As the two-step cycle continued, I became sweaty and cold. I thought, as once more my prime mover accelerated to the bursting point, Should I call out? The child I had once been called out, from this very bed too, on many occasions of lesser urgency, when he had a stomachache or simply needed company. And Mom and Dad came charging up the stairs to see what was the matter. During a bout of strep throat, I remembered, I called out while lying on my bedroom floor, where on a hot day I had collapsed after climbing the stairs. I was 13 or 14 then, I called out without hesitation. Well, with some hesitation, since even a 13-year-old is a man. But now I was 32, with a birthday cake downstairs to prove it, and I couldn’t call out like a boyish man though at every moment my heart was lapsing.
And yet, had I not come home to call out? Yes, surely. As a defense against the galloping contractions, I grabbed my childhood blanket and pressed it to my face. This old friend, that I found folded at the foot of the bed as neatly as Dad’s pajamas, gave off an odor I at once recognized. It was my stink. Or it was detergent, I couldn’t tell. I threw it aside and cried “Mom! Dad! Help me now!” It was a pitifully weak sound that came from me, though, and I doubted they heard me.
But right on cue the life squad came into my room and began strapping me onto a stretcher. Mom appeared in the doorway already dressed, and Dad in his overcoat, bleary-eyed and with wisps of hair floating about his head.
“Forgive me,” Mom said as the attendants began to hoist me down the stairs to the ambulance parked outside. “I waited till ten, and called them when I didn’t hear from you.” She was crying, I thought.
“You’re going to make it,” said Dad. “I know it. Damn, it’s late.”

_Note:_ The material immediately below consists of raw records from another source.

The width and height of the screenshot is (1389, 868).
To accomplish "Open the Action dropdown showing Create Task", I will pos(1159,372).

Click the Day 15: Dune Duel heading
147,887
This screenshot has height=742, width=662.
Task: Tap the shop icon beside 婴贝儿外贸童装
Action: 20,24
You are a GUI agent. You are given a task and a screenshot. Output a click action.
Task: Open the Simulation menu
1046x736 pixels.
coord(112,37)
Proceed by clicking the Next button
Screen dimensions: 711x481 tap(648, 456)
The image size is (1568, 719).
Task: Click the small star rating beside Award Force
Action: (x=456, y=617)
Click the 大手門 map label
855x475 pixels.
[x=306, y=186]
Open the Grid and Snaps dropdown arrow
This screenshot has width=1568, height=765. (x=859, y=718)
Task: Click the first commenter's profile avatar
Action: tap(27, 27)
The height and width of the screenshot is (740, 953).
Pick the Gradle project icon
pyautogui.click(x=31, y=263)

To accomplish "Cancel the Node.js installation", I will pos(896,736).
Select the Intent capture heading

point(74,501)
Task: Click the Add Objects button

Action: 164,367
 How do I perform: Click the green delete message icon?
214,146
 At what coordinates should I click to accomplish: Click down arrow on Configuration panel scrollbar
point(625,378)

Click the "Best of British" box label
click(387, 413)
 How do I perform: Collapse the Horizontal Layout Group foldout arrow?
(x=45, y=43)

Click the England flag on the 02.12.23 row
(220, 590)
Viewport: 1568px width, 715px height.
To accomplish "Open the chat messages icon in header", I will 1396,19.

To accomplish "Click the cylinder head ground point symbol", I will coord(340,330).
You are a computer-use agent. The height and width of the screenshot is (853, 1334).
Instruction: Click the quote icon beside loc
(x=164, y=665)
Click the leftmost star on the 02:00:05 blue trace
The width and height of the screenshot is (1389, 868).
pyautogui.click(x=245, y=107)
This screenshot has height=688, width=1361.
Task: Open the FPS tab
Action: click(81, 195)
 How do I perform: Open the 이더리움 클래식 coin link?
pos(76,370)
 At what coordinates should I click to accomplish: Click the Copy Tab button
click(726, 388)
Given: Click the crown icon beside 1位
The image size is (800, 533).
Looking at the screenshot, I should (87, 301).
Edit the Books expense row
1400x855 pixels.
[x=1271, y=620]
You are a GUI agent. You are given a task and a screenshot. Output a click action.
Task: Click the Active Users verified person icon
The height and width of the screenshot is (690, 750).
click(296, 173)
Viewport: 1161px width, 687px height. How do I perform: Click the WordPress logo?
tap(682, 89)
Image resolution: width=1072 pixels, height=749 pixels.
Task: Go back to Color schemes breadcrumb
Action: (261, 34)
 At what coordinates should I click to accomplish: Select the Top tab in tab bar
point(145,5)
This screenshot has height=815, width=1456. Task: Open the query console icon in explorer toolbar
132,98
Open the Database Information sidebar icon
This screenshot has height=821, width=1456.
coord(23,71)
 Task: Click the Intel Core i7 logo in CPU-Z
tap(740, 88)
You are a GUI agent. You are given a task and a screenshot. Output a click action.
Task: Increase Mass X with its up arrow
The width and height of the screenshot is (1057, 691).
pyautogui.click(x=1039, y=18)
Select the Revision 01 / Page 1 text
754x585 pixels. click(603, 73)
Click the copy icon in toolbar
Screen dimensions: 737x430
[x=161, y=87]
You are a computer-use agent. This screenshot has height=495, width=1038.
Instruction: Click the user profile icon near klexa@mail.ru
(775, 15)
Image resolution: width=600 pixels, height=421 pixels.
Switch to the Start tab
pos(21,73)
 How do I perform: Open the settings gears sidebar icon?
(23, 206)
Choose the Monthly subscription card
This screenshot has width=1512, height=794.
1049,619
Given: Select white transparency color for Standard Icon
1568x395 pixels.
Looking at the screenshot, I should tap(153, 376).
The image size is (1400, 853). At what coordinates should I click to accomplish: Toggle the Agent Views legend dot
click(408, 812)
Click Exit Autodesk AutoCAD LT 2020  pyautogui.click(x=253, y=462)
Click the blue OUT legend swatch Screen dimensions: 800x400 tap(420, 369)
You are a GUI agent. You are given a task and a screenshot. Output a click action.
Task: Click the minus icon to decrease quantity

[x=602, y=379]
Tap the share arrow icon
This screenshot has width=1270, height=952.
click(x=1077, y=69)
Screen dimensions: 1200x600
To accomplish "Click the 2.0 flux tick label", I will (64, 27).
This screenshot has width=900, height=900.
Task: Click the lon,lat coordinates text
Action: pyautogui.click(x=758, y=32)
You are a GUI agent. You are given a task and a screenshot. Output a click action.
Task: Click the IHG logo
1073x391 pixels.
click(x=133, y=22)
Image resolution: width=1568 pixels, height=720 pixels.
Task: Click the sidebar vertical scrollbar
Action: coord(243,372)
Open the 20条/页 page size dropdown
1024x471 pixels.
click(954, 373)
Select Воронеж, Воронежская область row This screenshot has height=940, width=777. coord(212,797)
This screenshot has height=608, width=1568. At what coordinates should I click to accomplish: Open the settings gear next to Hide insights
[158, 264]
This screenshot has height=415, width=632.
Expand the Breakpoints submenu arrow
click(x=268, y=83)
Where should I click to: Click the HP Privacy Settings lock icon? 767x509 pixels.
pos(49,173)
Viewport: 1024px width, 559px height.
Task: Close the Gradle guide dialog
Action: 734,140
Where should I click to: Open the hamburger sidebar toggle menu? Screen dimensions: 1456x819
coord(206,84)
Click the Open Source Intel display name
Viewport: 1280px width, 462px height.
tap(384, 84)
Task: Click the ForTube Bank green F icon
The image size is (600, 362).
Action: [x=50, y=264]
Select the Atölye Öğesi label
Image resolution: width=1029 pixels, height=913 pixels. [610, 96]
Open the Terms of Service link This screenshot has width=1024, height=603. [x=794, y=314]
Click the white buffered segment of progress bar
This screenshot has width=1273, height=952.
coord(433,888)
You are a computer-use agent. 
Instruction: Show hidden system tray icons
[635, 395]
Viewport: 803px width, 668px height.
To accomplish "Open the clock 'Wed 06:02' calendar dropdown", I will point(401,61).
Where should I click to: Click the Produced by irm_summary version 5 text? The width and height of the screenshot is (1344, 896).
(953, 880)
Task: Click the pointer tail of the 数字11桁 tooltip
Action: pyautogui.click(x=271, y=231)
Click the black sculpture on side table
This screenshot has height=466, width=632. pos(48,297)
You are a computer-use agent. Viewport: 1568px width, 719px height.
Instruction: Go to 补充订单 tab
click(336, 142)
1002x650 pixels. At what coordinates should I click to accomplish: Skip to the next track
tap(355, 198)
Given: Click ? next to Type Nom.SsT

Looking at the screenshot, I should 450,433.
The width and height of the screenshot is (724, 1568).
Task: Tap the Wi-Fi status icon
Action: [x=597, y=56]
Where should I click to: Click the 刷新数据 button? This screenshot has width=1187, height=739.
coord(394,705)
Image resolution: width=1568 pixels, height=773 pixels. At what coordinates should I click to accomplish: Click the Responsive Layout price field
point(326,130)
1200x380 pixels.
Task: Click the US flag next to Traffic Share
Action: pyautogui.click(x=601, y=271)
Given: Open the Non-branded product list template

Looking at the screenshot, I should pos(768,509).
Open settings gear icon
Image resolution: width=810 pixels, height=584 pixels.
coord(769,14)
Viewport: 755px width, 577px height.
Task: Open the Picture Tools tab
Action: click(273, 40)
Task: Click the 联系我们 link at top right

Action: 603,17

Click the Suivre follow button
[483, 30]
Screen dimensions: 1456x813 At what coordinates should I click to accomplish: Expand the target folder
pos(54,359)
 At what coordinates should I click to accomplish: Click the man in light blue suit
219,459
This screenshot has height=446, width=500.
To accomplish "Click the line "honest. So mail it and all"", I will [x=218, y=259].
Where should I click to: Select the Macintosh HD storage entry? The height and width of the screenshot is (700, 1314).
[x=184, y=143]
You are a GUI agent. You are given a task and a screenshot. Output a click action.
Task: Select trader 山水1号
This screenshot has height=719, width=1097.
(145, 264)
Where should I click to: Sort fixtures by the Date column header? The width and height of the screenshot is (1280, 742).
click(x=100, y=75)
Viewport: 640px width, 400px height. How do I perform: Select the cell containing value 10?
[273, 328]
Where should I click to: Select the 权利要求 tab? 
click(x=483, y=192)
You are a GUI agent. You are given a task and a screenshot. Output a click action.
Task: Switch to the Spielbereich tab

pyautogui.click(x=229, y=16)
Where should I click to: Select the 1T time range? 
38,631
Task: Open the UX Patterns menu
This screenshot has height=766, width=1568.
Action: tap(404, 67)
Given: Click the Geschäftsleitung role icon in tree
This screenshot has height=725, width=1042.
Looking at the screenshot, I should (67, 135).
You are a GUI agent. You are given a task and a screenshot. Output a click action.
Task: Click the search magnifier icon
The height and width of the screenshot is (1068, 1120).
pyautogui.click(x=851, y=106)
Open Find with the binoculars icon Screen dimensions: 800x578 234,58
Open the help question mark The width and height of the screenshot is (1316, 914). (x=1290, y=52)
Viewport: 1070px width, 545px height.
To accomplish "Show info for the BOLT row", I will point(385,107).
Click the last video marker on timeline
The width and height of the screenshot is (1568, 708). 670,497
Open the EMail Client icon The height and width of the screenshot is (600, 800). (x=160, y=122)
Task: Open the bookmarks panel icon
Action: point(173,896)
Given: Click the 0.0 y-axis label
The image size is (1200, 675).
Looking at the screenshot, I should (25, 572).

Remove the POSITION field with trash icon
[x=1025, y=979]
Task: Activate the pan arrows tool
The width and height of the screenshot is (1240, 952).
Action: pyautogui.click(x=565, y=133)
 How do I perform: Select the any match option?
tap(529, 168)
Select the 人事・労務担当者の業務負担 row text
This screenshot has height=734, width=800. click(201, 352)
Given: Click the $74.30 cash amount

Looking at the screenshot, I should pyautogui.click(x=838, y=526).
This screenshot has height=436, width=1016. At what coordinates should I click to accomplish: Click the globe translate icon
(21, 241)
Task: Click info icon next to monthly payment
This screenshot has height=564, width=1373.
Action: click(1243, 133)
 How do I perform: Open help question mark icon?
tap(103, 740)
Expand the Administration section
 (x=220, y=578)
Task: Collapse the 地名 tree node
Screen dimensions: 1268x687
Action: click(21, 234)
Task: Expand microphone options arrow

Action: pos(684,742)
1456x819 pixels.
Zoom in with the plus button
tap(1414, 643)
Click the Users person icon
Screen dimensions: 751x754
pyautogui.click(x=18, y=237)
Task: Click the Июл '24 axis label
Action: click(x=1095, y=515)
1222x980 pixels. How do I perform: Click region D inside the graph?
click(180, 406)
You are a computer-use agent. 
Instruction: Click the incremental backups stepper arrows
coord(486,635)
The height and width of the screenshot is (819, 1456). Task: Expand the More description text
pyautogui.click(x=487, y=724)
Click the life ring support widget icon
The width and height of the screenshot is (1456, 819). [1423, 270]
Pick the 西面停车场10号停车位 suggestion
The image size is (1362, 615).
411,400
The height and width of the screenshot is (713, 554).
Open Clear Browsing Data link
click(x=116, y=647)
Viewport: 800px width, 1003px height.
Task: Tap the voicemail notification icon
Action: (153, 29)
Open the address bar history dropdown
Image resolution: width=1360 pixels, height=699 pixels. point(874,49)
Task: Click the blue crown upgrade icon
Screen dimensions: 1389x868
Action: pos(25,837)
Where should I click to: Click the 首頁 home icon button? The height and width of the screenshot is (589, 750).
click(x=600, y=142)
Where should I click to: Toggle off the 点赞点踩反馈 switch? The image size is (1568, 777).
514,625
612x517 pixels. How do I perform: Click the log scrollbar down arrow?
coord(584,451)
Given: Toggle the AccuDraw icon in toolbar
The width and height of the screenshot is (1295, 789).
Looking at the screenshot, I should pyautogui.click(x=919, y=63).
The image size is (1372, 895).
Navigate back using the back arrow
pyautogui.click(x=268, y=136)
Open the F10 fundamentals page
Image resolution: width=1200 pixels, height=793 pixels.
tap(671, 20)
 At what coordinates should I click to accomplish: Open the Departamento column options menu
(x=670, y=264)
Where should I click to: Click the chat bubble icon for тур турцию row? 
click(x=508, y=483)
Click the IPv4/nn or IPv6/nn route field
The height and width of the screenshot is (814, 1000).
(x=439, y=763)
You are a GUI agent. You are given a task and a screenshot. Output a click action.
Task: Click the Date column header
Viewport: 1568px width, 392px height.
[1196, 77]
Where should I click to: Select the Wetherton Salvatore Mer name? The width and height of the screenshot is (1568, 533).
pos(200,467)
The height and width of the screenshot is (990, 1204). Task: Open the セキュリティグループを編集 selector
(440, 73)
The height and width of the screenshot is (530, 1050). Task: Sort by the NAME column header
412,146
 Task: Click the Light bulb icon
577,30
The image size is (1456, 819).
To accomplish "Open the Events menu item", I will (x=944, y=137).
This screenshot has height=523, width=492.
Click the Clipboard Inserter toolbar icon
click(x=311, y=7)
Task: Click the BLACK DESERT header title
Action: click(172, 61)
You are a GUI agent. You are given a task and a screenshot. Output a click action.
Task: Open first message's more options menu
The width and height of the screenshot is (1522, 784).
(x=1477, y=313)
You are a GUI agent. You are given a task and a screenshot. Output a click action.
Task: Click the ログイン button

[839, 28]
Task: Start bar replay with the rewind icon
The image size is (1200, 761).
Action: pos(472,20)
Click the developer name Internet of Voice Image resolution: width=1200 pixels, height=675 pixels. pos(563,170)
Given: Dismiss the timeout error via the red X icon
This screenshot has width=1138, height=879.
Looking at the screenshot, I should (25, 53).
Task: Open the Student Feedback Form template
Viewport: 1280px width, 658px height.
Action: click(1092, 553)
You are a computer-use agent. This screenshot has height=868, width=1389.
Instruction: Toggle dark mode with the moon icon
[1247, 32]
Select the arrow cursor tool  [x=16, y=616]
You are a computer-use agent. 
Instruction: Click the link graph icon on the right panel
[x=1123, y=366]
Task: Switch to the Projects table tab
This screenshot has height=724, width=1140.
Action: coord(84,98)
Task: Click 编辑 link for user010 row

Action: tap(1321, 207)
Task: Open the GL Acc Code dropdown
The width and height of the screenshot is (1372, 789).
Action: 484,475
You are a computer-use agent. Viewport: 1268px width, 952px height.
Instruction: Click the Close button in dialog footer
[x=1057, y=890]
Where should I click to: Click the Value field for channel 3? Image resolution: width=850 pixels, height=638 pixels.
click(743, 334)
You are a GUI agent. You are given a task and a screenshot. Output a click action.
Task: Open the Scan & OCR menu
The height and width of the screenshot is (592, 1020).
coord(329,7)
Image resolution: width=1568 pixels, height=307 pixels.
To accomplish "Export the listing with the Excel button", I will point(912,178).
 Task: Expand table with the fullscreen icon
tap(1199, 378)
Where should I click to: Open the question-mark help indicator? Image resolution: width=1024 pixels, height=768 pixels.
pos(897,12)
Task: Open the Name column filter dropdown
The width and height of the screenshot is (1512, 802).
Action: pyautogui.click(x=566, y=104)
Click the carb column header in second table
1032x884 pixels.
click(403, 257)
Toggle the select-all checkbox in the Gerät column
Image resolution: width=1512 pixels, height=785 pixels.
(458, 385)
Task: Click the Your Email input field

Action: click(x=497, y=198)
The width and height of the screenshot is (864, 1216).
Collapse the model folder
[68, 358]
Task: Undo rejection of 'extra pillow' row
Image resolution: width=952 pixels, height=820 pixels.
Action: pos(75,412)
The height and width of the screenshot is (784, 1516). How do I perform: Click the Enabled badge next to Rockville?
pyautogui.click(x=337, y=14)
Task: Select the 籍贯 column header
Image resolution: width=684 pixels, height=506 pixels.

“Thanks Mom, thanks Dad,” I said. My parents followed the emergency team and me all the way outside to the waiting vehicle. “I knew I could count on you. And yes, Dad, I think it’s going to go all right. You’ll come see me get settled at the hospital, of course?”
“We’ll be right behind you,” said Mom.
“We’re getting in the car now,” said Dad. “Soon as we grab some coffee.”
“Terrific,” I said as I was lifted into the ambulance and felt an oxygen mask lowered onto my face. Before the doors shut I saw my parents’ elderly next-door neighbor staring in at me. He had his little dog, a new one, on a leash and was walking it in our yard. I had hated this man and one or another of his repulsive pooches since I was a boy. I caught his eye and sneered, then stuck out my tongue at his mutt. If for no other reason, I would pull through just to keep hating these two.